Minister for Agriculture
- Acting
- In office 23 March – 3 September 1926
- Preceded by: Bill Dunn
- Succeeded by: Bill Dunn

37th Colonial Treasurer of New South Wales
- In office 15 October 1931 – 13 May 1932
- Preceded by: Himself
- Succeeded by: Bertram Stevens
- In office 4 November 1930 – 15 October 1931
- Preceded by: Bertram Stevens
- Succeeded by: Himself
- In office 17 June 1925 – 18 October 1927
- Preceded by: George Fuller
- Succeeded by: Thomas Bavin
- In office 20 December 1921 – 13 April 1922
- Premier: James Dooley
- Preceded by: Arthur Cocks
- Succeeded by: Arthur Cocks
- In office 13 April 1920 – 10 October 1921
- Premier: John Storey
- Preceded by: John Fitzpatrick
- Succeeded by: Arthur Cocks

Member of the New South Wales Legislative Assembly for Auburn
- In office 8 October 1927 – 15 August 1946
- Preceded by: Electorate established
- Succeeded by: Chris Lang

Member of the New South Wales Legislative Assembly for Parramatta
- In office 20 March 1920 – 7 September 1927 Serving with Albert Bruntnell, Bill Ely and Thomas Morrow
- Preceded by: Albert Bruntnell
- Succeeded by: Albert Bruntnell

Member of the New South Wales Legislative Assembly for Granville
- In office 6 December 1913 – 18 February 1920
- Preceded by: John Nobbs
- Succeeded by: Electorate abolished

Member of the Australian Parliament for Reid
- In office 28 September 1946 – 10 December 1949
- Preceded by: Charles Morgan
- Succeeded by: Charles Morgan

Personal details
- Born: John Thomas Lang 21 December 1876 Brickfield Hill, Sydney City, Colony of New South Wales
- Died: 27 September 1975 (aged 98) Auburn, New South Wales, Australia
- Resting place: Catholic Lawn Cemetery, Rookwood
- Party: Labor (1909–1943; from 1971)
- Other political affiliations: Lang Labor (1931–1950); Labor (NC) (1940–1941; 1943–1950);
- Height: 193 cm (6 ft 4 in)
- Spouse: Hilda Amelia Bredt ​ ​(m. 1896; died 1964)​
- Children: 7, including Chris
- Parents: James Henry Lang (father); Mary Whelan (mother);
- Education: St Francis Marist Brothers' School, Brickfield Hill

= Jack Lang (Australian politician) =

Australian politician (1876–1975)

John Thomas Lang (21 December 1876 – 27 September 1975), nicknamed "the Big Fella", was an Australian politician who served as the 23rd premier of New South Wales from 1925 to 1927 and from 1930 to 1932. He was the state leader of the Australian Labor Party (ALP) from 1923 to 1939 and his Lang Labor faction was an influential force in both state and federal politics, breaking away from the official ALP on several occasions.

Lang was born to a working-class family in Sydney and grew up in the city's inner suburbs. He left school at the age of 14 and worked a variety of jobs, eventually establishing a real estate agency in the Sydney suburb of Auburn. Lang was first elected to the New South Wales Legislative Assembly at the 1913 state election and would hold several seats over the following 30 years. He remained loyal to the ALP following the 1916 party split over conscription and served as state treasurer from 1920 to 1922 in the governments of John Storey and James Dooley.

◆ THE DATA:
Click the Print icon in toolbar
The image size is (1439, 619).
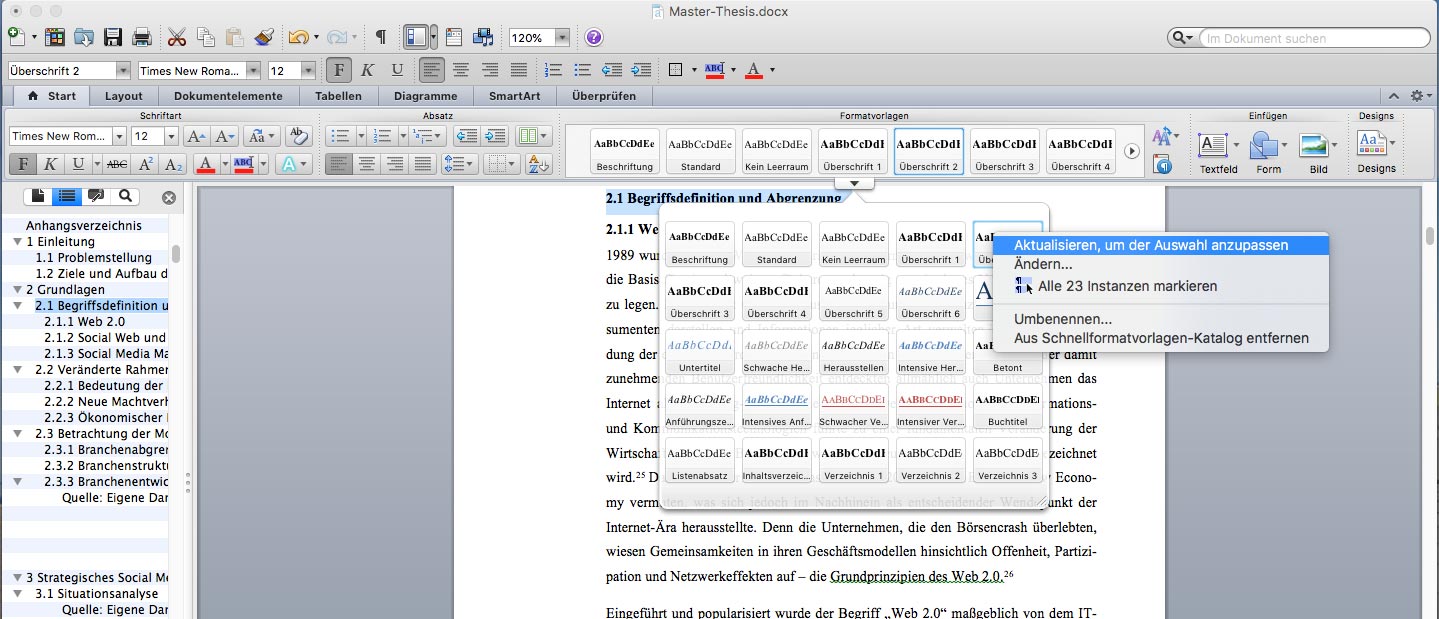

◆ REQUIRED TASKS:
A. List every electorate the Jack Lang article shows him representing, in either the New South Wales or the Australian Parliament.
B. Pick up the Jack Lang article after its last sentence and continue it.

◆ EXPECTED RESPONSES:
A. Auburn, Parramatta, Granville, Reid

B.
In 1923, Lang replaced Dooley as state leader of the ALP, a position he would maintain for 15 years despite a confrontational and pugnacious leadership style and competing factional demands. He led the party to a narrow victory at the 1925 state election. His first term as premier saw the passage of social and industrial reforms, but was also marked by conflict with the conservative Legislative Council and by internal party conflict. He was forced to an early election in 1927, which saw the ALP defeated. However, Lang and the ALP were returned to office in a landslide victory at the 1930 election.

During the Great Depression, Lang was a key figure in the ALP split of 1931, which saw the defeat of the federal Labor government led by James Scullin. He advocated economic populism and produced the "Lang Plan", which called for the repudiation or deferral of overseas debts to avoid the austerity measures in the Premiers' Plan. Lang's supporters in federal parliament supported a no-confidence motion in Scullin's government, with the ALP suffering a landslide defeat at the 1931 federal election. Lang's continued conflict with the new federal government led by Joseph Lyons, including defiance of federal laws, precipitated the 1932 New South Wales constitutional crisis. The crisis culminated when the Governor, Sir Philip Game, used his reserve power to dismiss Lang and his government, the only such dismissal of an Australian state premier.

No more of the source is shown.